I'm trying to access a certificate, that's stored in windows local machine store. This can't be done with wincertstore, as it uses CertOpenSystemStoreA function (see remarks: https://learn.microsoft.com/en-us/windows/win32/api/wincrypt/nf-wincrypt-certopensystemstorea)
However CertOpenStore from pywin32 has access, I just don't know how to pass the right parameters.

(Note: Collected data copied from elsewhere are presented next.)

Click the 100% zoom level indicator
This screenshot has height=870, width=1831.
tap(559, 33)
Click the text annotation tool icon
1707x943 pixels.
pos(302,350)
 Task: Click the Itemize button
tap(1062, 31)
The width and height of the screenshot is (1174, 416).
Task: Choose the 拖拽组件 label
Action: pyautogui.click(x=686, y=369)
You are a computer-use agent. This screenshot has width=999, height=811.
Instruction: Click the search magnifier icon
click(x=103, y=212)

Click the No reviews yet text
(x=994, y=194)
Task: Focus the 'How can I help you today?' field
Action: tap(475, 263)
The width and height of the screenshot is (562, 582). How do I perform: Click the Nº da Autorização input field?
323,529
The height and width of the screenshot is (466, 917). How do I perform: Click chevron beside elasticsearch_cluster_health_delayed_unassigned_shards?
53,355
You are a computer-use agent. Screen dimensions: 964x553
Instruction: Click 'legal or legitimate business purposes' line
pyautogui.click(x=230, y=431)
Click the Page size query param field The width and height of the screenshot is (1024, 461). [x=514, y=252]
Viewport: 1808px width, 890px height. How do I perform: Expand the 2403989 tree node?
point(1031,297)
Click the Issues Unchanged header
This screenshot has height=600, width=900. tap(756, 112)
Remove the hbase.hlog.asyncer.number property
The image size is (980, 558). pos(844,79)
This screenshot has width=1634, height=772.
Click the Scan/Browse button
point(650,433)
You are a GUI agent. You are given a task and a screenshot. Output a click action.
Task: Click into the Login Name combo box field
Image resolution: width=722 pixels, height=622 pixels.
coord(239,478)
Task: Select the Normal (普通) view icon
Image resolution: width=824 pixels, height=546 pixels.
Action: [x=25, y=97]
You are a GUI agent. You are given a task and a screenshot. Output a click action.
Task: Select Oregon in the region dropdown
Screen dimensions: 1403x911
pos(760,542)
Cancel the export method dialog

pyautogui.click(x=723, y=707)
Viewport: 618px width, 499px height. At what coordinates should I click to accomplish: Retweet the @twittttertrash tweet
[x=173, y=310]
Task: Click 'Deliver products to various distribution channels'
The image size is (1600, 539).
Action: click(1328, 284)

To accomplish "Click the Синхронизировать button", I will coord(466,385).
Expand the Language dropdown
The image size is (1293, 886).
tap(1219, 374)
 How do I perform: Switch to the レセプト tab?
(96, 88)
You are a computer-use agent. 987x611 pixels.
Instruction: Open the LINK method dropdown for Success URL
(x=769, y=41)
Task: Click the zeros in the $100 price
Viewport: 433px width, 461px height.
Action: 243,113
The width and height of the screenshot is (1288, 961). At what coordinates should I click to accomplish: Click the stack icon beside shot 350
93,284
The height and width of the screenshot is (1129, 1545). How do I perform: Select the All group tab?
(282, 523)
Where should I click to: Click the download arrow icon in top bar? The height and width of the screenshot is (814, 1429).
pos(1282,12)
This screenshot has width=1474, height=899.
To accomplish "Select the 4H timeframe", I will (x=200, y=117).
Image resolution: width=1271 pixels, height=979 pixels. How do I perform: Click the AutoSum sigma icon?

Here's my code:
import win32crypt
# store provider
CERT_STORE_PROV_SYSTEM = 13
#dwFlags
CERT_SYSTEM_STORE_CURRENT_SERVICE = 0x0100
CERT_SYSTEM_STORE_CURRENT_USER = 0x0200
CERT_SYSTEM_STORE_CURRENT_USER_GROUP_POLICY = 0x0400
CERT_SYSTEM_STORE_LOCAL_MACHINE = 0x0800
CERT_SYSTEM_STORE_LOCAL_MACHINE_ENTERPRISE = 0x1000
CERT_SYSTEM_STORE_LOCAL_MACHINE_GROUP_POLICY = 0x2000
CERT_SYSTEM_STORE_SERVICES = 0x4000
CERT_SYSTEM_STORE_USERS = 0x8000
store = win32crypt.CertOpenStore(CERT_STORE_PROV_SYSTEM, 0, None, CERT_SYSTEM_STORE_LOCAL_MACHINE, "MY")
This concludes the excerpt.